Avant-propos



Cela fait un moment que  je souhaite écrire l’histoire de Mathias. A vrai dire, je ne sais pas à quoi cela peut me servir maintenant. Et c’est précisément ce qui explique que je ne m’y sois pas mis plus tôt. Je suis hanté par ce qui s’est passé ; par ce qui lui est arrivé, bien sûr, mais aussi par le chemin tortueux qu’il a emprunté pour en arriver-là.
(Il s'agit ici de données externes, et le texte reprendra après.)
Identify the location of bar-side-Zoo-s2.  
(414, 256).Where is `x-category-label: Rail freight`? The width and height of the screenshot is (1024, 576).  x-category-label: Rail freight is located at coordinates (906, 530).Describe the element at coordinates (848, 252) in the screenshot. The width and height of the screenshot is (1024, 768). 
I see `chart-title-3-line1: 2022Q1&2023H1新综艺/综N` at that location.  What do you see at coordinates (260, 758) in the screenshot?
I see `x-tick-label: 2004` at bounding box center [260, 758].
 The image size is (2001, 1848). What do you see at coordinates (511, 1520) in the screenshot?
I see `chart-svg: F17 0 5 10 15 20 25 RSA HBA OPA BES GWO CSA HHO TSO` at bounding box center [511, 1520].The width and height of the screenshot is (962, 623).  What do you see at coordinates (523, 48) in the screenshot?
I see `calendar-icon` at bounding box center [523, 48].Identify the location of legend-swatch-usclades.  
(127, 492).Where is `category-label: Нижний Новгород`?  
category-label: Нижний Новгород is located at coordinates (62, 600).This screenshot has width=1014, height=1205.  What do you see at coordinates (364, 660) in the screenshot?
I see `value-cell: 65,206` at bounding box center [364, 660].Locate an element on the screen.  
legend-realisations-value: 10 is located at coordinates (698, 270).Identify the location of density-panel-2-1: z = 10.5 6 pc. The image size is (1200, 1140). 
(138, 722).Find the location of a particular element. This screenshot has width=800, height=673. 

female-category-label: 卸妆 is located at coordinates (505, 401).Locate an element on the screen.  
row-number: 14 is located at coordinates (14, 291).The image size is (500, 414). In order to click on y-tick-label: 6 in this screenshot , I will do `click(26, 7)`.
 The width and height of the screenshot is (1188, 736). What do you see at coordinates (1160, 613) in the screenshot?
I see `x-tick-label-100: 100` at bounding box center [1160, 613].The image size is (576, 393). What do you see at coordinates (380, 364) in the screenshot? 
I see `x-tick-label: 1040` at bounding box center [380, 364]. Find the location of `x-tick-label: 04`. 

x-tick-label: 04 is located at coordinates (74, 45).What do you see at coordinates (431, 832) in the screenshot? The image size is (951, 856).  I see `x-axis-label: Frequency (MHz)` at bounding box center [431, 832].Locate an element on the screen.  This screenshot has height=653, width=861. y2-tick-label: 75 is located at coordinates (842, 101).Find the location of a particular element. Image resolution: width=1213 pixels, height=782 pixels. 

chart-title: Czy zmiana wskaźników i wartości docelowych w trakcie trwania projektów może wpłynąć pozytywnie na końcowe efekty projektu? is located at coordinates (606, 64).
Je suis hanté et fasciné. Cela me fait penser à Emmanuel Carrère et son livre L’adversaire. Il y avait dans ce récit le même lien entre l’auteur et son sujet que celui qui m’a attaché à Mathias. J’y vois le même besoin de vampiriser l’autre, de procéder à une sorte de vivisection, pour comprendre la mécanique qui a régi son action, et d’en questionner ainsi ma propre incapacité à agir. Et comme Emmanuel Carrère, je me comporte comme un enfant. Je me mets un peu sous la coupe de mon sujet — Jean-Claude Romand pour lui, Mathias Kindelis pour moi —  et je veux le suivre bien qu’il me fasse peur. Il m’a entraîné comme un grand frère malsain sait le faire : par un savant dosage de séduction et d’intimidation. En retour, j’utilise l’arme du frère cadet, c’est-à-dire l’arme du faible. Je lui suce la moelle pour lui prendre ce que, au-delà de sa faillite, j’assimile à une forme de génie. Et de manière toute aussi enfantine, j’espère ainsi être pardonné.